Thanks to UPI! Indian travellers to the UK, UAE, Bhutan can now 'scan and go' at shops - BusinessToday

2022-09-24 11:42:26 By : Mr. Jack Liu

If you happen to travel to the UK , UAE or neighbouring Bhutan , your checkout experience at merchant outlets will be as seamless as 'scan and go.' You do not need a forex card or a credit card or cash because the UPI App will take you through the checkout process safely from a merchant outlet.

The UPI technology allows money transfers in seconds from person to person (P2P) or person to merchant (P2M) bank accounts. Most Western countries, which rely solely on card payments, lack real-time payments. And that's where the subsidiary of National Payments Corporation of India (NPCI) is placing large bets.

Two years ago, NIPL was set up as a wholly-owned subsidiary of NPCI to roll out India’s domestic card scheme (RuPay) and mobile payment solution (UPI) in global markets. NIPL is helping countries to build payment ecosystems, including P2P, P2M, and cross-border payments. “Why should one reinvent the wheel? We have done it successfully in India and we want to share it with the world," says Shukla of NIPL. India’s neighbour Nepal is a classic example of NIPL building a modern digital infrastructure for another country.

Also read: RBI introduces UPI Lite for faster real-time, low-value transactions. Check more details here

In July last year, NPCI’s global subsidiary signed up with Bhutan’s central bank to enable the usage of the UPI-powered BHIM App. Bhutan will be the first nation to adopt UPI standards for its QR deployment. This August, NIPL signed an MoU with the UK’s payments solutions provider PayXpert to make the UPI-based QR code solutions available in the UK on all PayXpert’s Android POS devices for in-store payments.

UPI acceptance has also gone live with the UAE’s Mashreq Bank, which deploys QR code in UAE.  In the P2M space, Indian travellers and tourists in the UAE can now make payments through BHIM UPI across 10,000 shops and merchant stores via NEOPAY, the payment subsidiary of Mashreq Bank. In November, NIPL also tied up with the UAE’s largest merchant acquirer--Network International--to help Indian travellers visiting the UAE by allowing them to make payments seamlessly through UPI-based mobile applications in retail merchant partners, such as jewellers, supermarkets, and duty-free shops.

By the end of this year, five Southeast Asian goliaths--Malaysia, Singapore, Indonesia, Thailand, and the Philippines--will sign a contract to combine their respective QR code payment systems. This will pave the way for merchant payments via QR codes throughout the region. “It is really ideal for us to build a pipe with them and start routing the transactions through their infrastructure, so we add value to them,” says Shukla.

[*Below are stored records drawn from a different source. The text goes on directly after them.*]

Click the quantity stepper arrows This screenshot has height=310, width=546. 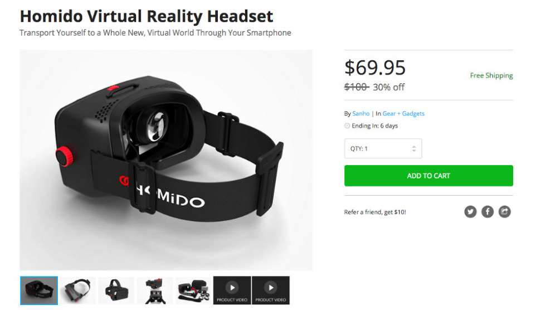click(413, 149)
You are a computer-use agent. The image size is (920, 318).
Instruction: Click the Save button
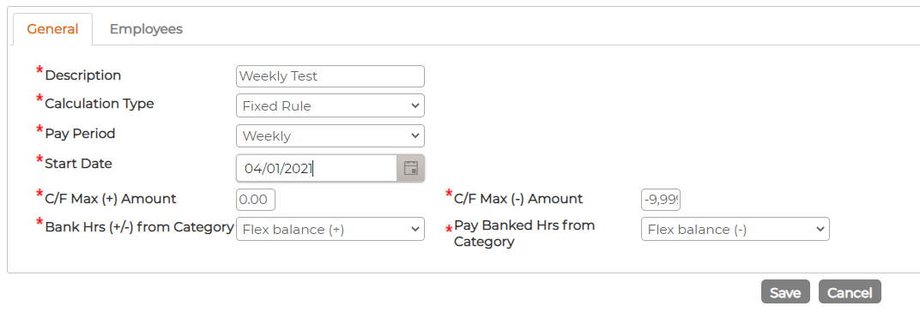(x=785, y=291)
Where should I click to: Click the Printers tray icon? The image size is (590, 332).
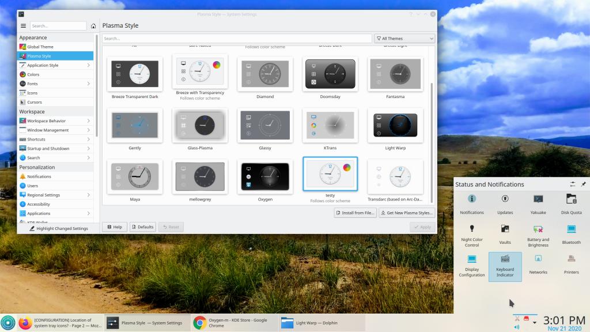571,263
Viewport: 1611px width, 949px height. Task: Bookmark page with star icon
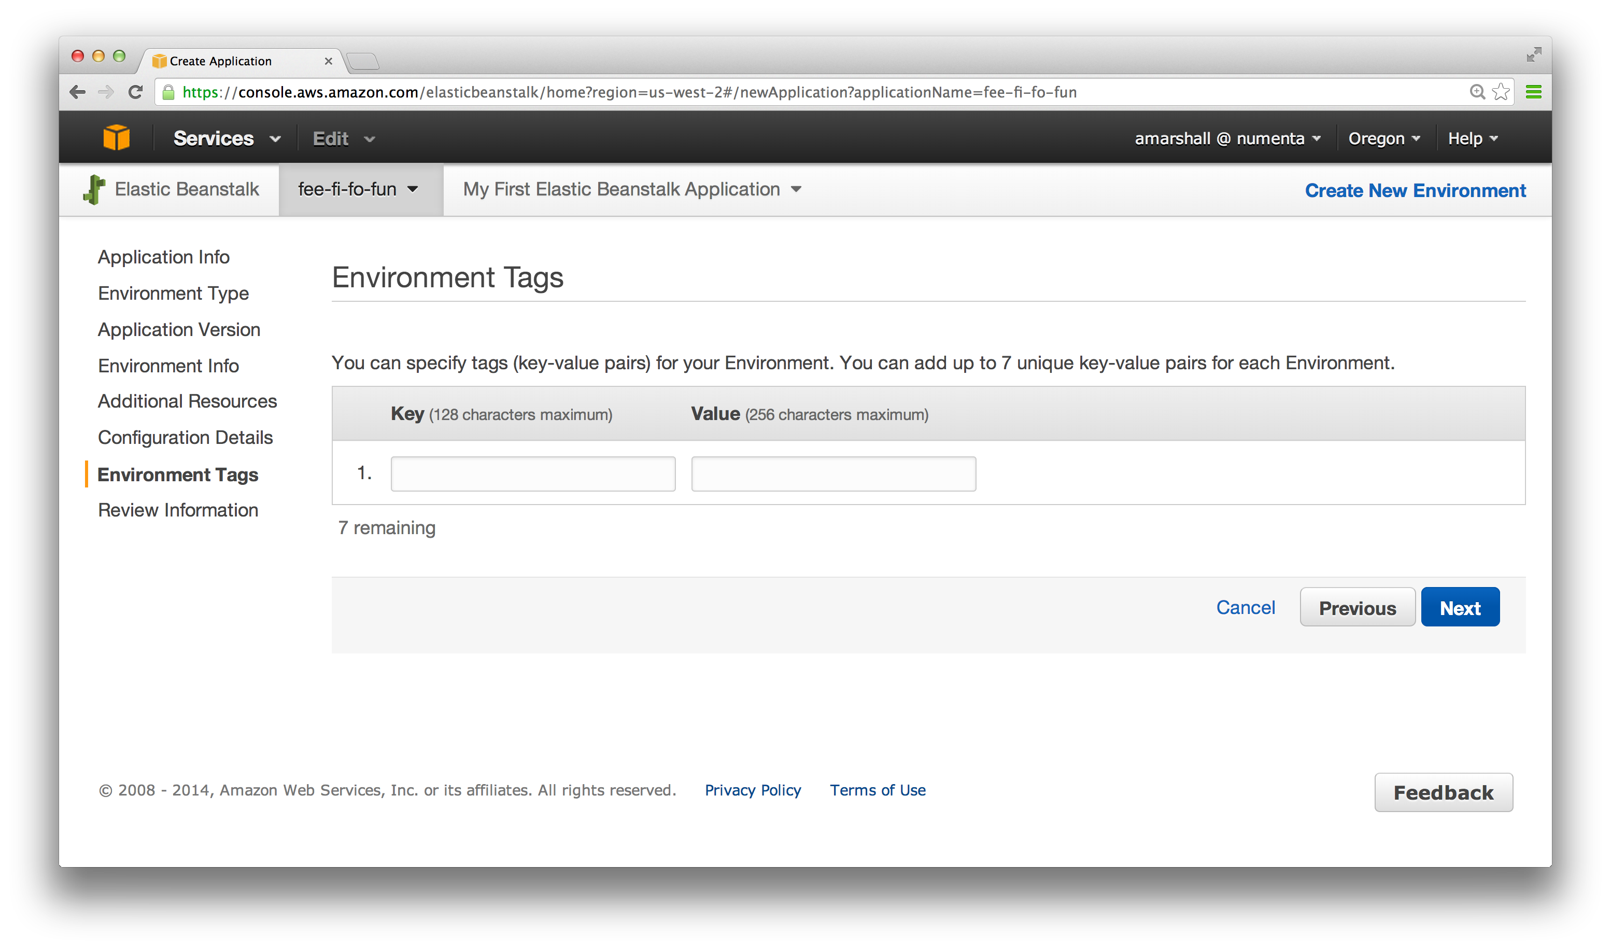coord(1500,92)
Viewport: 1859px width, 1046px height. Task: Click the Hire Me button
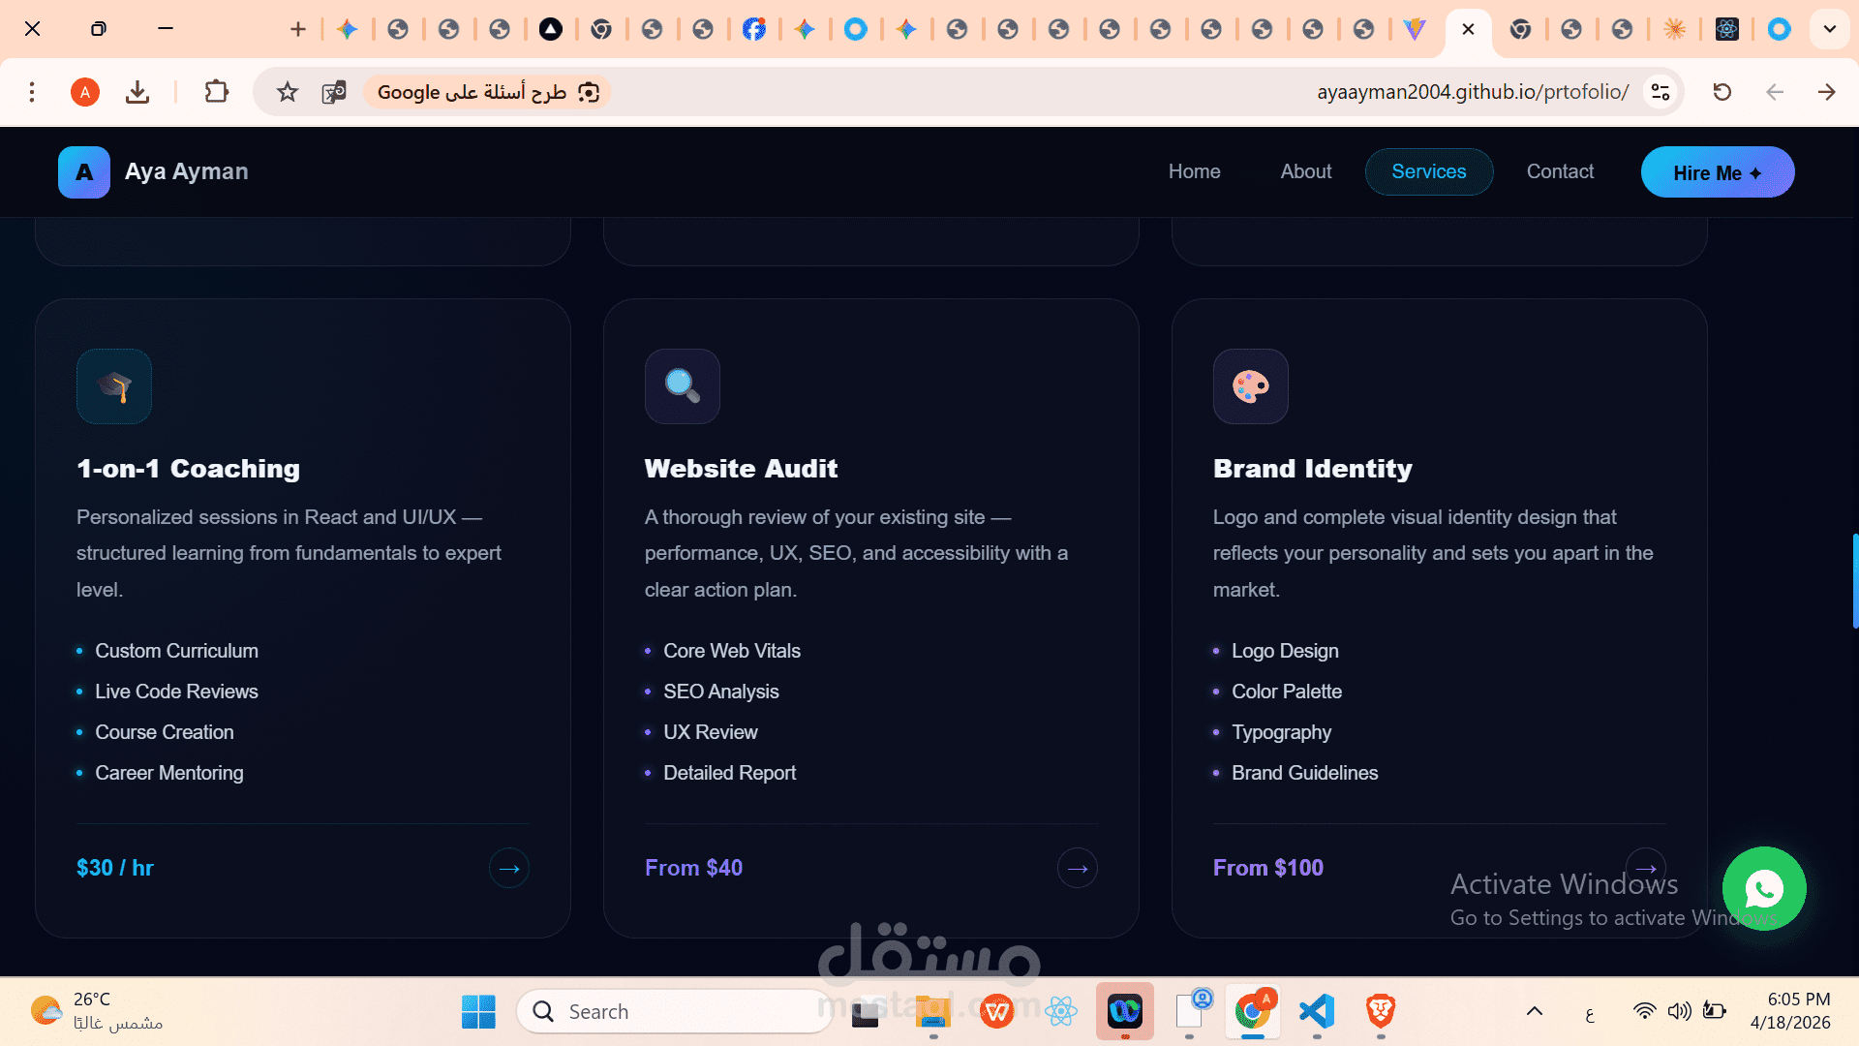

The other big piece for UPI expansion is remittances. India is one of the top recipients of cross-border remittances, receiving more than $80 billion annually and sending around $20 billion abroad. The remittance market is dominated by banks, money transfer operators (MTOs), and foreign exchange dealers. There are 32 million Indians who live outside India, according to market studies.  

Also read: Credit card-linked UPI payment via QR code finally begins with domestic RuPay credit cards

That number is comparable to the populations of Saudi Arabia, Malaysia and Australia combined. “Wherever we see a huge concentration of Indians, we are working with the payment players in the remittance space,” says Shukla. The current inward remittance infrastructure includes a ‘Rupee Drawing Arrangement’ where the banks in India tie up with global licensed institutions, which hold a vostro account on its behalf in the foreign currency. Similarly, there are also Money Transfer Service Schemes (MTSS) for remittances for foreign tourists travelling or residing in India. The main payment rails or pipes are something called SWIFT, whose network is used to transfer money.

“NPCI is trying to make UPI the rails for transferring money. But that adoption has been slow, mainly because of the local regulations and the processes and policies around moving global money," says Raj K., Founder and CEO of FairexPay, a Cross-Border Fintech. But at some point, cost-effective real-time settlement globally will be the order of the day. That’s where UPI would be the framework for adoption. “We have identified payment players. We are working in different markets where the progress is in different stages. There are markets where we are discussing commercial and technical issues,” says Shukla.

Also read: How to make payments through UPI on WhatsApp; 4-step guide

For example, NIPL has made a deal with Western Union, a world leader in cross-border payments, so that money can be transferred into bank accounts in real time. NIPL has also done something strategic by connecting with Singapore’s PayNow, which is a popular payments ecosystem. As a result, the two fast payments ecosystems will enable real-time money transfers between the two countries. “Once you’ve done it, then you can just create a template and go to other markets and start deploying it," says Shukla. NIPL’s cross-border payments initiative is a work in progress, which has huge potential to not only make payment transfers easier and faster, but also reduce the high cost of remittances.